Archive for August, 2006

International Space Station Sighting

Posted in Bainbridge Island, Religion, Science on August 31st, 2006 by Chip Gibbons

I was taking the ferry from Seattle to Bainbridge Island around 8:30 this evening and the crew announced that the International Space Station could be seen crossing the sky to the north.

Out on the deck I could clearly see a very bright light moving across the sky very quickly. It was much brighter and bigger than any light from planes and moved very fast. It took about two minutes to travel from the middle of the sky to the eastern horizon.

It was really cool although I never would have known it was a space station if they hadn’t told us.

Picture of International Space Station

I thought of all the scientific discoveries through the centuries that have made the space station possible. If religion had dominated more than it has, none of it ever would have happened.

This page gives opportunities to see the space station schedule by location.

This page is for Bainbridge Island.

Muslims Force Cancellation of Freddie Mercury Event

Posted in AIDS, Gay Interest, Religion on August 31st, 2006 by Chip Gibbons

Zanzibar Muslims forced the cancellation of a Freddie Mercury tribute which was also supposed to serve as an HIV benefit.

ZANZIBAR, Tanzania (AFP) - Organizers of a 60th gala birthday party for the late Zanzibar-born rock star Freddie Mercury, have cancelled the weekend event after outraged Muslims threatened to disrupt it.

Faced with fierce opposition from Islamists, who complained the flamboyant Queen lead singer’s lifestyle was offensive to many on the overwhelmingly Muslim archipelago, organizers said they had no choice but to call it off.

“We have decided to cancel the party after misleading and erroneous information was spread about it,” said organizer Simai Mohamed Saidi, who runs a Freddie Mercury theme restaurant in the capital.
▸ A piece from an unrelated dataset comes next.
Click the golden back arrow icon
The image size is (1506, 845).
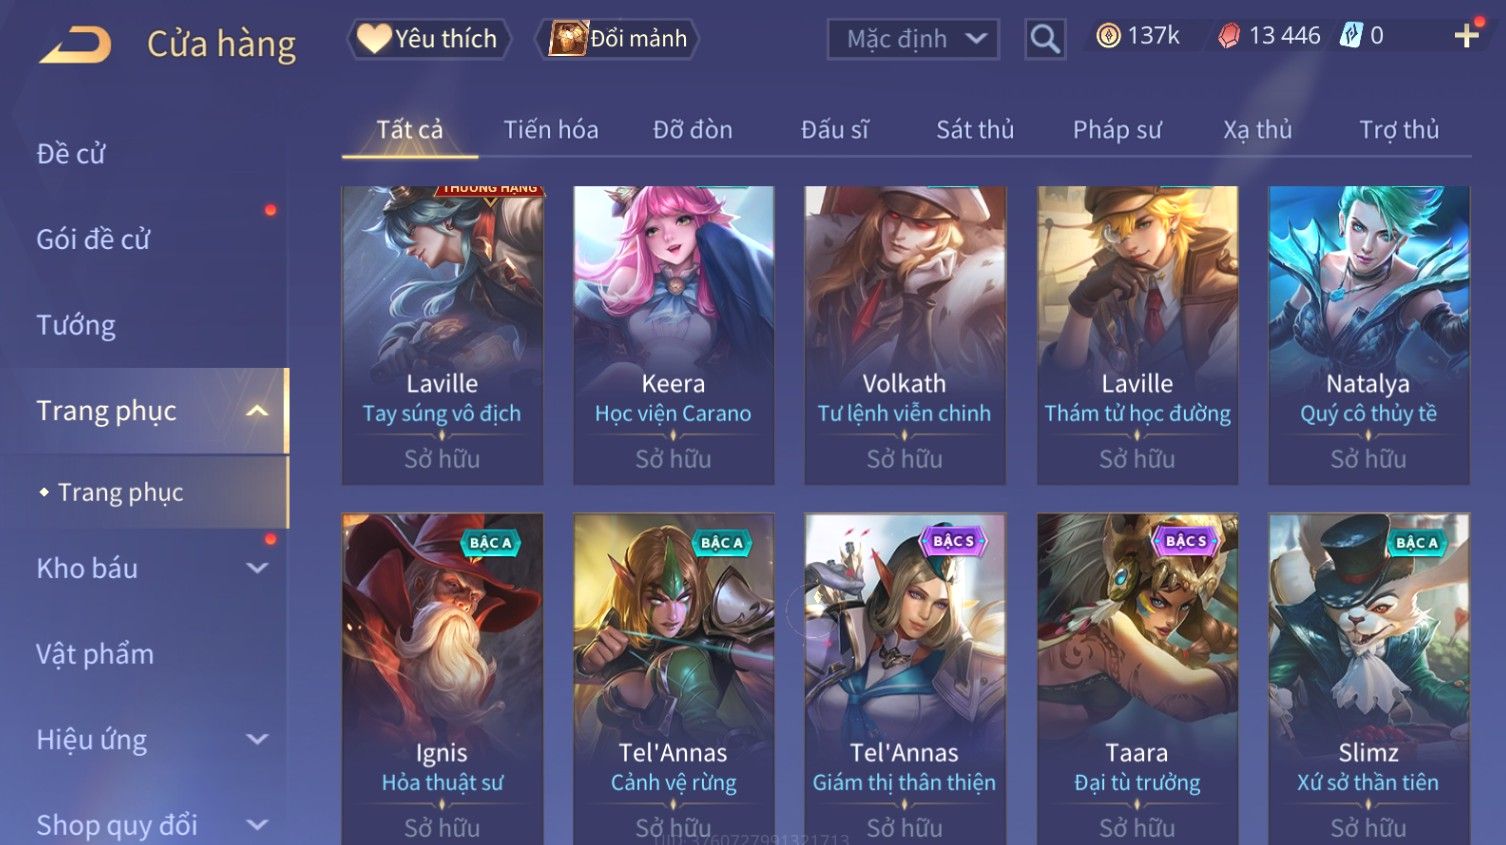click(75, 45)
“I urge Muslim groups in the future to seek correct information from us instead of relying on rumors,” he said in an open letter, adding the event was intended to be celebration to honor Mercury, who died of
AIDS in 1991.

Saidi also lamented that the cancellation would hurt his intention to use the party to raise money for HIV/AIDS victims on Zanzibar.

Conservative Zanzibari Islamists last week demanded that authorities ban the party and then vowed to stage mass demonstrations if it went ahead, saying it would tarnish the islands’ reputation and culture and promote homosexuality.

Local Zanzibar authorities caved into the Muslim demands.

The authorities, who have long tip-toed between secular constitutional ideals, the demands of a booming tourist industry and the wishes of conservative Muslims, never formally responded to Islamists.

But Zanzibar’s information ministry this week ordered local state-run media not to give the event any coverage.

State-run media caving into the demands of religous extremists? No!

If we had a president who stood firmly against the marriage of church and state and favored reason over religous fundamentalism, we would be in a lot better shape to fight the global war on terrorism than we are now. Unfortunately, George Bush represents a false choice between caving into Muslim extremists around the globe or caving into fundamentalist Christian extremists at home. That false choice makes it impossible for the U.S. to form a rational and effective policy to fight the roots of terrorism.

Last Days on Earth

Posted in Gold, Religion, Science, Television on August 31st, 2006 by Chip Gibbons

Did anybody catch ABC’s Last Days on Earth hosted by Elizabeth Vargas last night?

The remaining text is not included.